Exercise prompt: Print what the records say exactly, and omit the pictures.

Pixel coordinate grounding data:
+++++

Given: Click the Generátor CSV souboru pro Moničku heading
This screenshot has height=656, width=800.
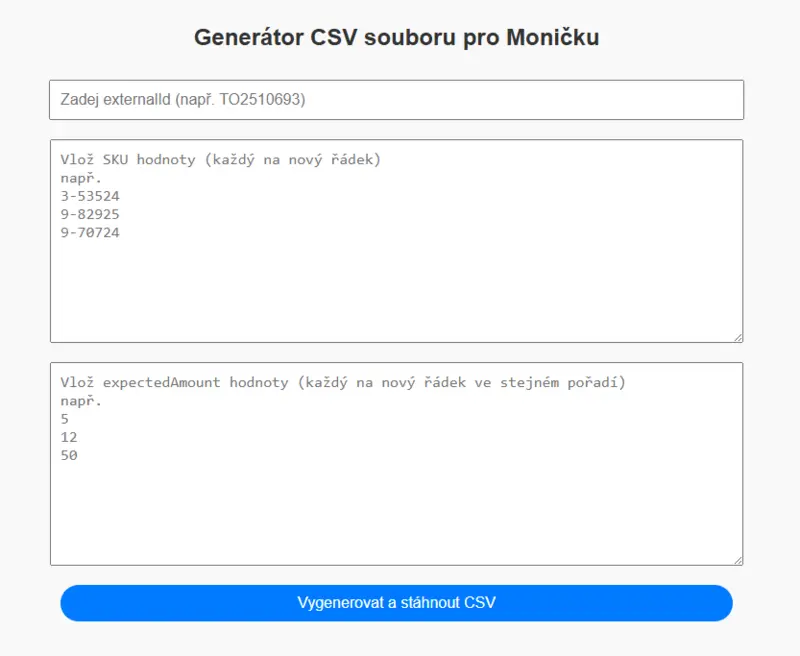Looking at the screenshot, I should (x=397, y=38).
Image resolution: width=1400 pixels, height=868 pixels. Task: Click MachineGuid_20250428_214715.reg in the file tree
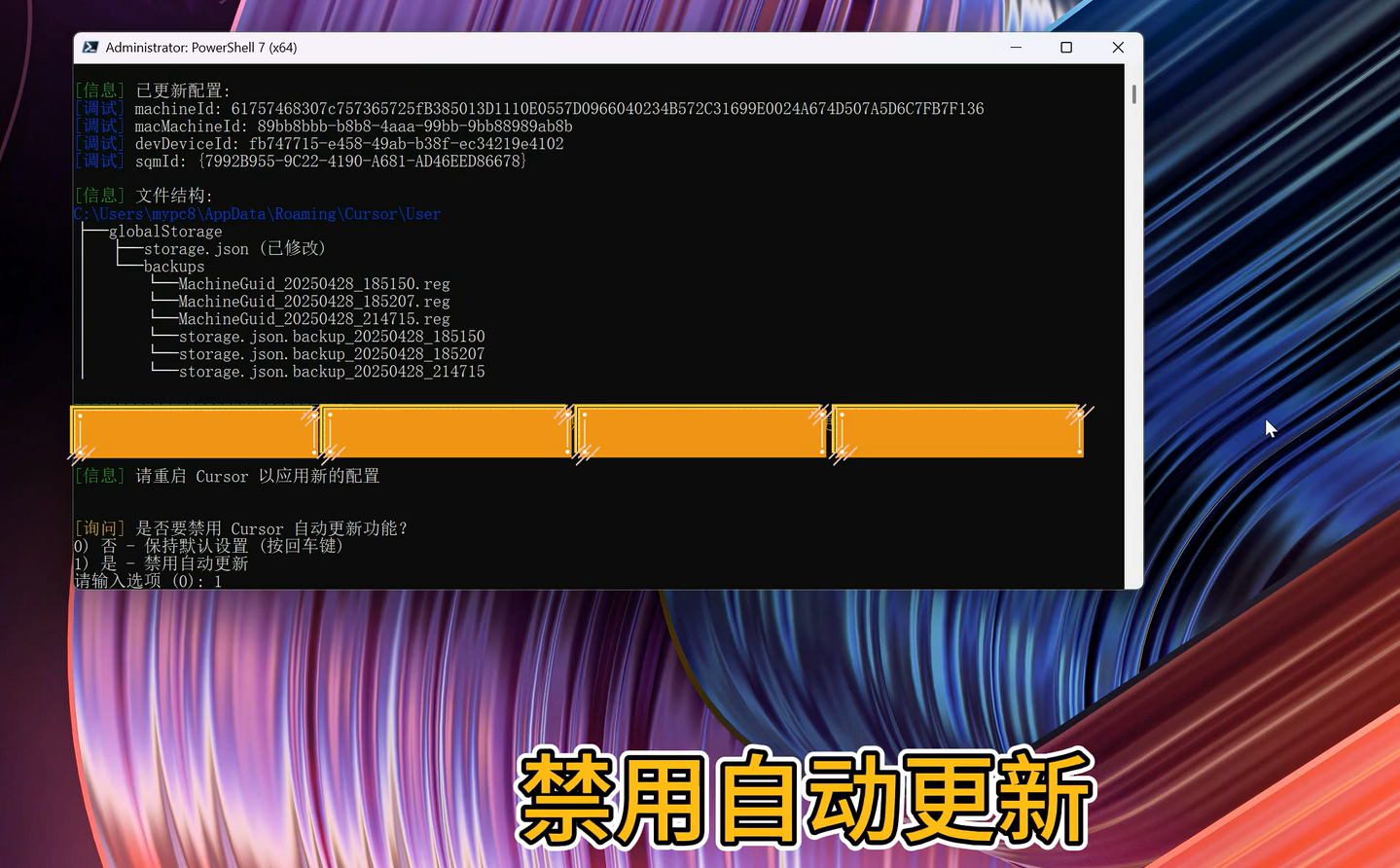pos(313,319)
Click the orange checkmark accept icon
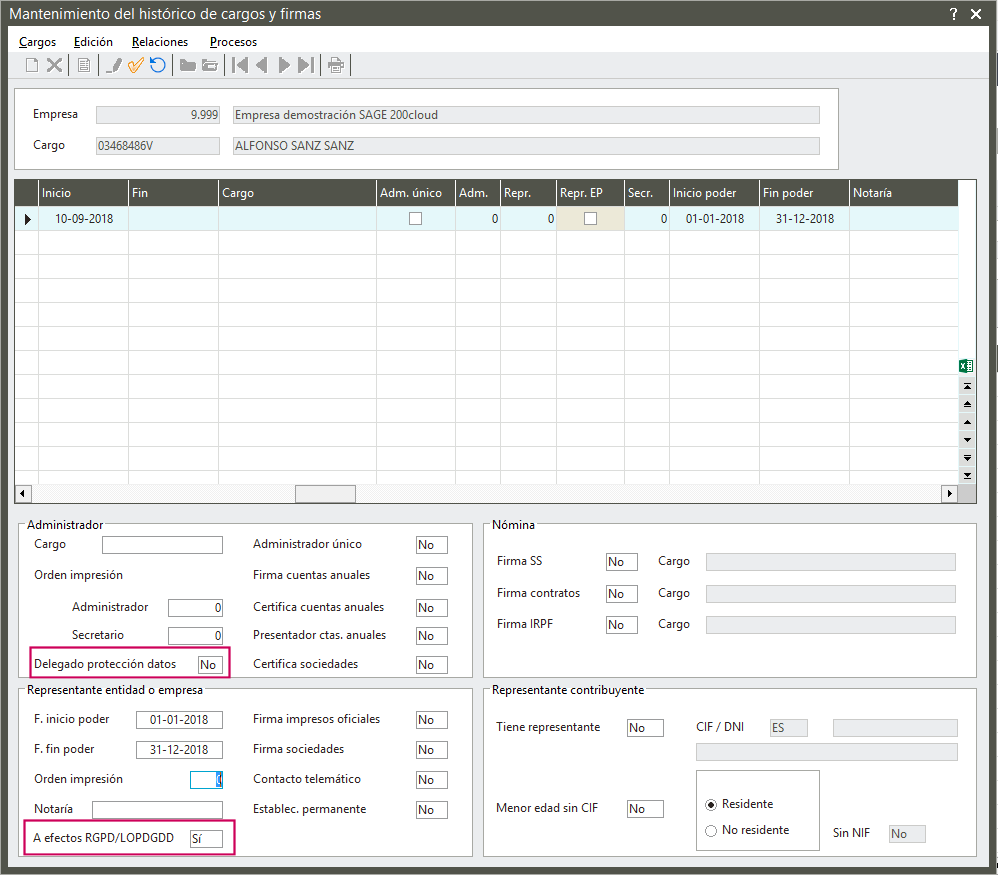998x875 pixels. [x=135, y=66]
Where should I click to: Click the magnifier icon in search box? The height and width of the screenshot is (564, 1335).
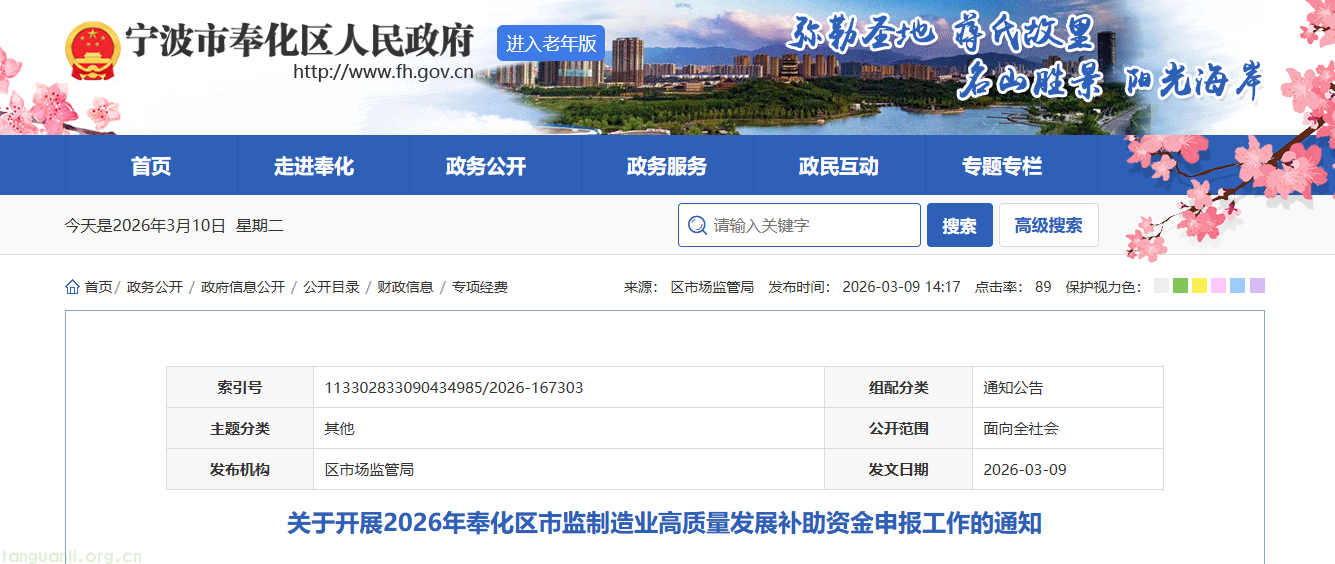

+++++

Written response:
Given: Click the Generátor CSV souboru pro Moničku heading
This screenshot has height=656, width=800.
Looking at the screenshot, I should (x=397, y=38).
Image resolution: width=1400 pixels, height=868 pixels. Task: Click MachineGuid_20250428_214715.reg in the file tree
pos(313,319)
Click the orange checkmark accept icon
998x875 pixels. [x=135, y=66]
Where should I click to: Click the magnifier icon in search box? The height and width of the screenshot is (564, 1335).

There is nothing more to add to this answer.